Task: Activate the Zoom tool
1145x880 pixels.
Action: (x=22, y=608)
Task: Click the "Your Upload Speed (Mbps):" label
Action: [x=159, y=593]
--
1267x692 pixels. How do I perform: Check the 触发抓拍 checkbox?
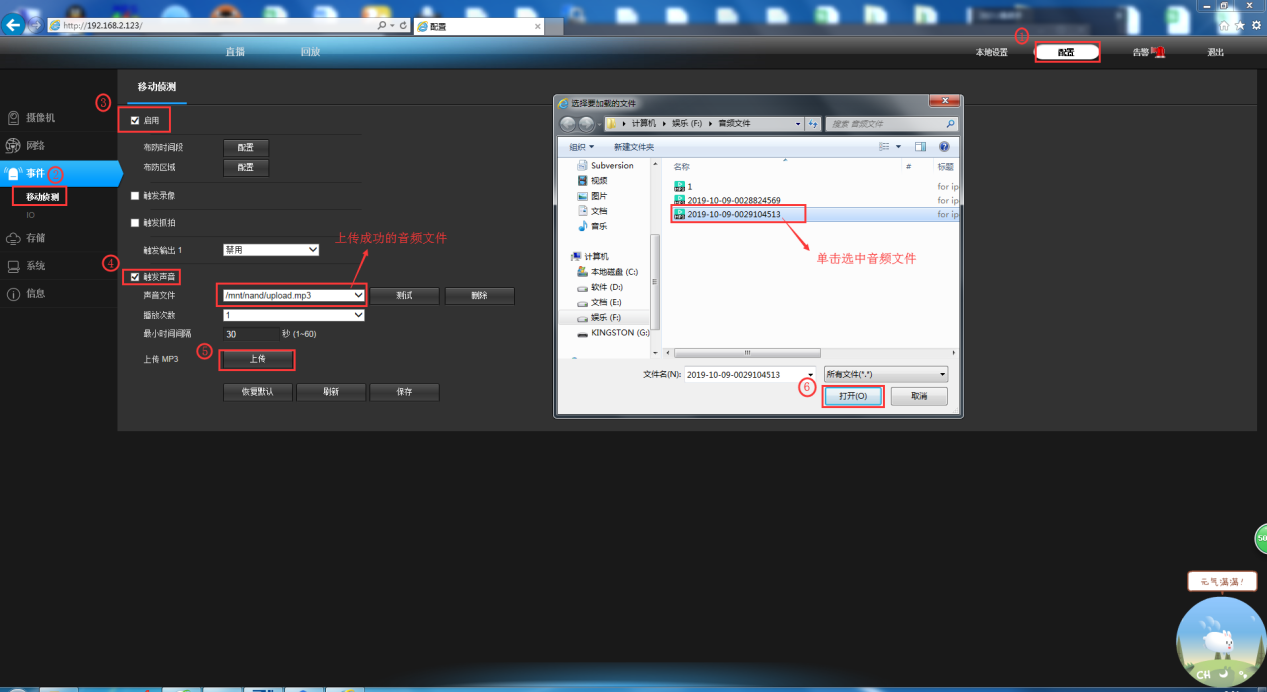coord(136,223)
--
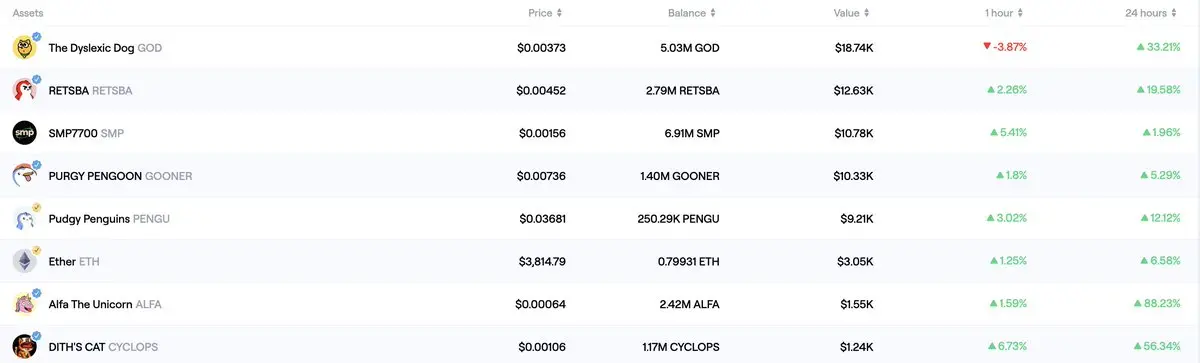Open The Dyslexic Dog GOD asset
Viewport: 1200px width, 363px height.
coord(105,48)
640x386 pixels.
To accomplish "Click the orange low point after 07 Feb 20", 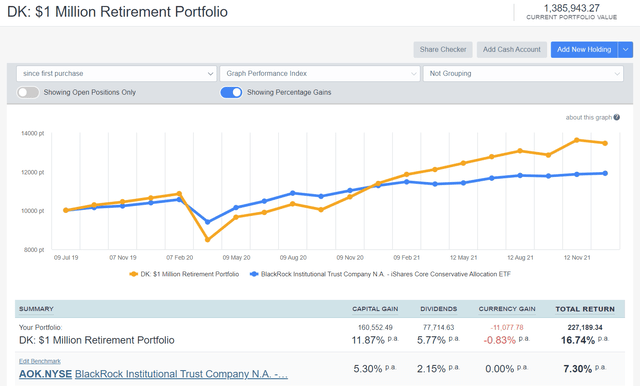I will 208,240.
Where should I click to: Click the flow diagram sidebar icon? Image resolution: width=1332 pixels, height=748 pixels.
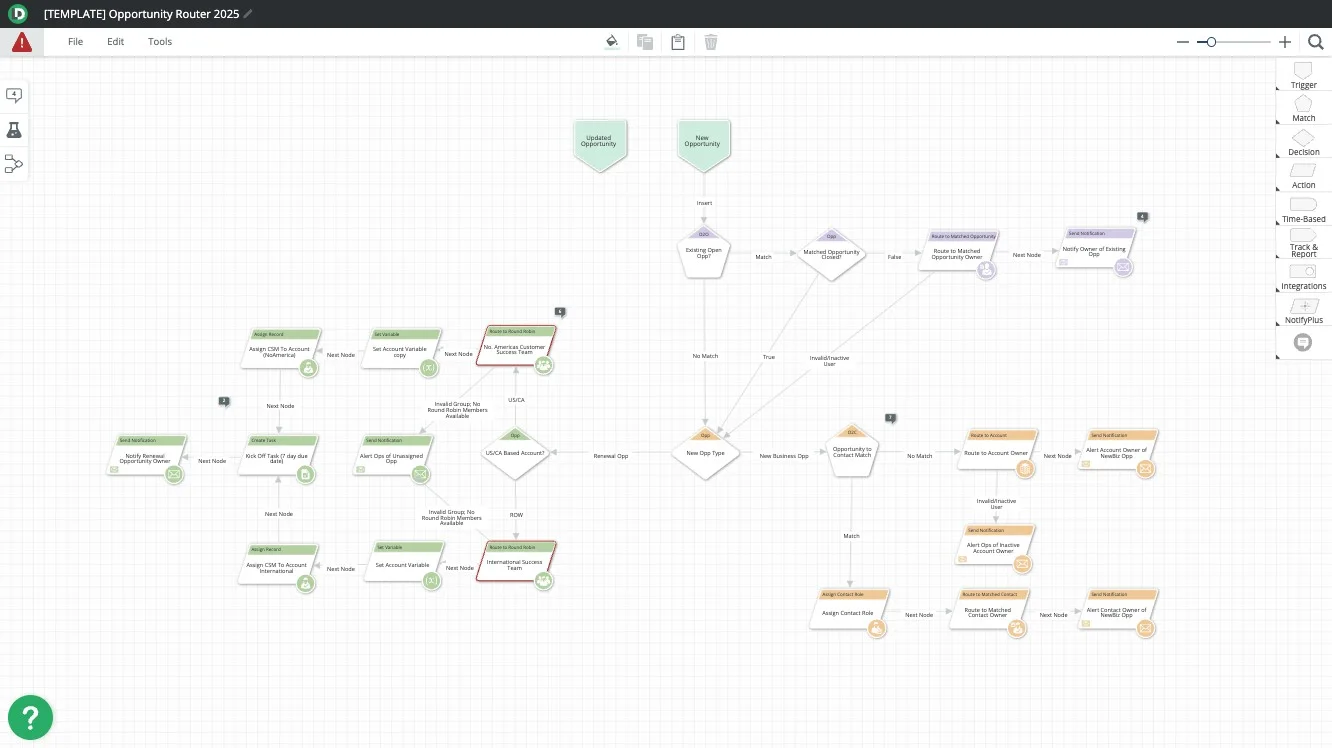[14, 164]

WHAT YOU ARE ASKED TO DO> Locate each line in the items above that contains the string "height" and copy those lines in full.

WRITTEN RESPONSE>
Viewport: 1200px width, 363px height.
Where should I click to: Click the flow diagram sidebar icon? Image resolution: width=1332 pixels, height=748 pixels.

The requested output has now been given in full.